По просьбе редакции окружной газеты я вырезал клише на линолеуме с фотографии Николая Няруя. Сделать это без специальных инструментов, обычным перочинным ножичком, было непросто. Но лицо нашего кандидата, очень характерное, типично ненецкое, мне удалось изобразить. Клише использовали в печати. Я был рад этому. Пришлось мне также нарисовать сухой кистью на большом полотне портрет Няруя для избирательного участка в училище, как это сделала для других участков наша новая преподавательница рисования. А сколько пришлось написать лозунгов и на русском, и на ненецком, и на хантыйском языках!
И вот 12 декабря 1937 года — день выборов, всенародный праздник. Выборы прошли успешно, наш кандидат Николай Тимофеевич Няруй, представитель Ямала, «первая ласточка», был избран депутатом Верховного Совета СССР.
Мы были очень довольны.
Сплошная практика
О том, что мы старшекурсники, а не просто учащиеся, напоминали нам педагоги ежедневно при подходящем случае. В этом было не только их желание убедить нас в необходимости самого серьезного отношения к учебе в последнюю зиму, но и чувствовалась также их радость за результаты своего труда. Ведь мы выросли, изменились за эти годы. Эту перемену ощущали и понимали мы сами.
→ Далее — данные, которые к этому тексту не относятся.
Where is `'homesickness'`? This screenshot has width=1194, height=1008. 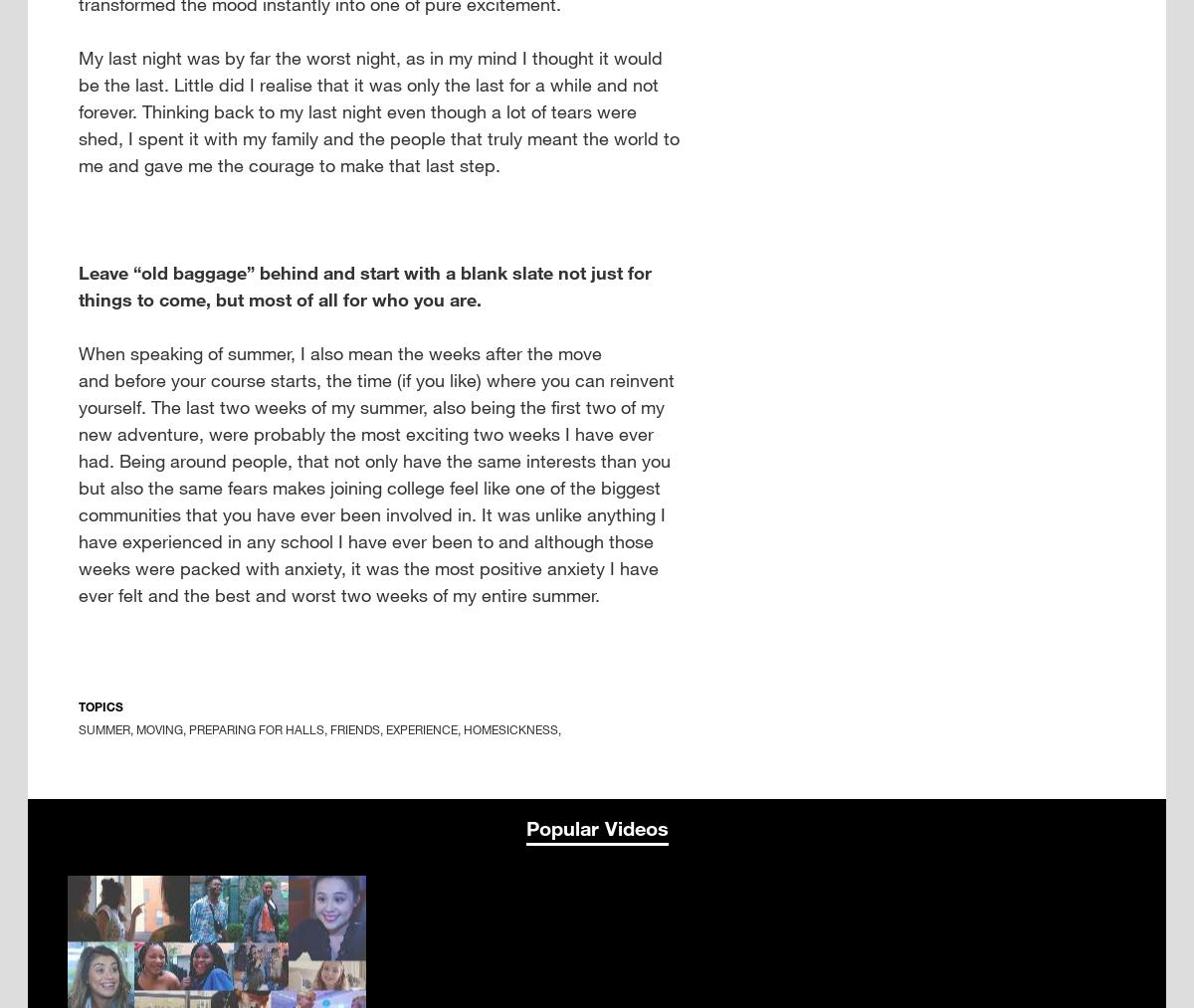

Взять хотя бы Аню Айваседа. Ее, оставшуюся с двумя сестрами сиротой после смерти родителей, привез в школу-интернат и нянчил, как родное дитя, Петр Емельянович Чемагин. Потом он помог ей и сестре Шуре поступить в Салехардский нацпедтехникум, куда направили его работать. А теперь эта ненецкая девочка-сирота была на пороге самостоятельной педагогической работы и со всей серьезностью и любовью составляла планы, готовила наглядные пособия, проводила первые в ее жизни практические уроки.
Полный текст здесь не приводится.